Item coordinate data:

···

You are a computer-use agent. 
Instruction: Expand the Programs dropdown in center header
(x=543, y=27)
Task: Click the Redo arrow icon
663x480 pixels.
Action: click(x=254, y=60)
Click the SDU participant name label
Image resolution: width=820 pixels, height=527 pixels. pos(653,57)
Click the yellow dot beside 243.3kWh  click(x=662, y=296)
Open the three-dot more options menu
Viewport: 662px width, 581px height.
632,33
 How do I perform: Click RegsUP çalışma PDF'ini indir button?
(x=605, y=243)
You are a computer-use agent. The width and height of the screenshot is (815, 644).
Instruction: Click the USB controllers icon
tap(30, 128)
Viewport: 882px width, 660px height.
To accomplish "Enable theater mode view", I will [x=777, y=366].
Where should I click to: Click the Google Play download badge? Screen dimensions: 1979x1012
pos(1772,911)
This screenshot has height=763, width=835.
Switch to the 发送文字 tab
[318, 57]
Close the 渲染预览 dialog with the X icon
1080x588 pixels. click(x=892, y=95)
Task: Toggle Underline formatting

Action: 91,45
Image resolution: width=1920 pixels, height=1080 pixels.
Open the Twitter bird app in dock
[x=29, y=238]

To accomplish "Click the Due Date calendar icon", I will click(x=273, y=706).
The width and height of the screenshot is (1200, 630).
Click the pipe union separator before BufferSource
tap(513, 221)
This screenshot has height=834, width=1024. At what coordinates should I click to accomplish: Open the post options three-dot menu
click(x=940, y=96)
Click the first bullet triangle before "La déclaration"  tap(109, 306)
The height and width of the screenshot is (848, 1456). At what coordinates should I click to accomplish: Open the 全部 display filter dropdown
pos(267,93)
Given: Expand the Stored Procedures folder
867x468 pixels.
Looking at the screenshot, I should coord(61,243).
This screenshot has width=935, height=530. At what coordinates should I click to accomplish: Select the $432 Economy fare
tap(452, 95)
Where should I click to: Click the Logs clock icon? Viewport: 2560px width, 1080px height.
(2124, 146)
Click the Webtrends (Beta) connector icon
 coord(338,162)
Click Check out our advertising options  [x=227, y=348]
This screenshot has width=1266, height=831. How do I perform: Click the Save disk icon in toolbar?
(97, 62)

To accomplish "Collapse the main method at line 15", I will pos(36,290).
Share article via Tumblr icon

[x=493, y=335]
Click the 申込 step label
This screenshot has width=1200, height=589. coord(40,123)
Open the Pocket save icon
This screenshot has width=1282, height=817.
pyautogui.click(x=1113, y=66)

···

= STATED TASK =
Duplicate every line of the records above without any changes.

= THE ANSWER =
You are a computer-use agent. 
Instruction: Expand the Programs dropdown in center header
(x=543, y=27)
Task: Click the Redo arrow icon
663x480 pixels.
Action: click(x=254, y=60)
Click the SDU participant name label
Image resolution: width=820 pixels, height=527 pixels. pos(653,57)
Click the yellow dot beside 243.3kWh  click(x=662, y=296)
Open the three-dot more options menu
Viewport: 662px width, 581px height.
632,33
 How do I perform: Click RegsUP çalışma PDF'ini indir button?
(x=605, y=243)
You are a computer-use agent. The width and height of the screenshot is (815, 644).
Instruction: Click the USB controllers icon
tap(30, 128)
Viewport: 882px width, 660px height.
To accomplish "Enable theater mode view", I will [x=777, y=366].
Where should I click to: Click the Google Play download badge? Screen dimensions: 1979x1012
pos(1772,911)
This screenshot has height=763, width=835.
Switch to the 发送文字 tab
[318, 57]
Close the 渲染预览 dialog with the X icon
1080x588 pixels. click(x=892, y=95)
Task: Toggle Underline formatting

Action: 91,45
Image resolution: width=1920 pixels, height=1080 pixels.
Open the Twitter bird app in dock
[x=29, y=238]

To accomplish "Click the Due Date calendar icon", I will click(x=273, y=706).
The width and height of the screenshot is (1200, 630).
Click the pipe union separator before BufferSource
tap(513, 221)
This screenshot has height=834, width=1024. At what coordinates should I click to accomplish: Open the post options three-dot menu
click(x=940, y=96)
Click the first bullet triangle before "La déclaration"  tap(109, 306)
The height and width of the screenshot is (848, 1456). At what coordinates should I click to accomplish: Open the 全部 display filter dropdown
pos(267,93)
Given: Expand the Stored Procedures folder
867x468 pixels.
Looking at the screenshot, I should coord(61,243).
This screenshot has width=935, height=530. At what coordinates should I click to accomplish: Select the $432 Economy fare
tap(452, 95)
Where should I click to: Click the Logs clock icon? Viewport: 2560px width, 1080px height.
(2124, 146)
Click the Webtrends (Beta) connector icon
 coord(338,162)
Click Check out our advertising options  [x=227, y=348]
This screenshot has width=1266, height=831. How do I perform: Click the Save disk icon in toolbar?
(97, 62)

To accomplish "Collapse the main method at line 15", I will pos(36,290).
Share article via Tumblr icon

[x=493, y=335]
Click the 申込 step label
This screenshot has width=1200, height=589. coord(40,123)
Open the Pocket save icon
This screenshot has width=1282, height=817.
pyautogui.click(x=1113, y=66)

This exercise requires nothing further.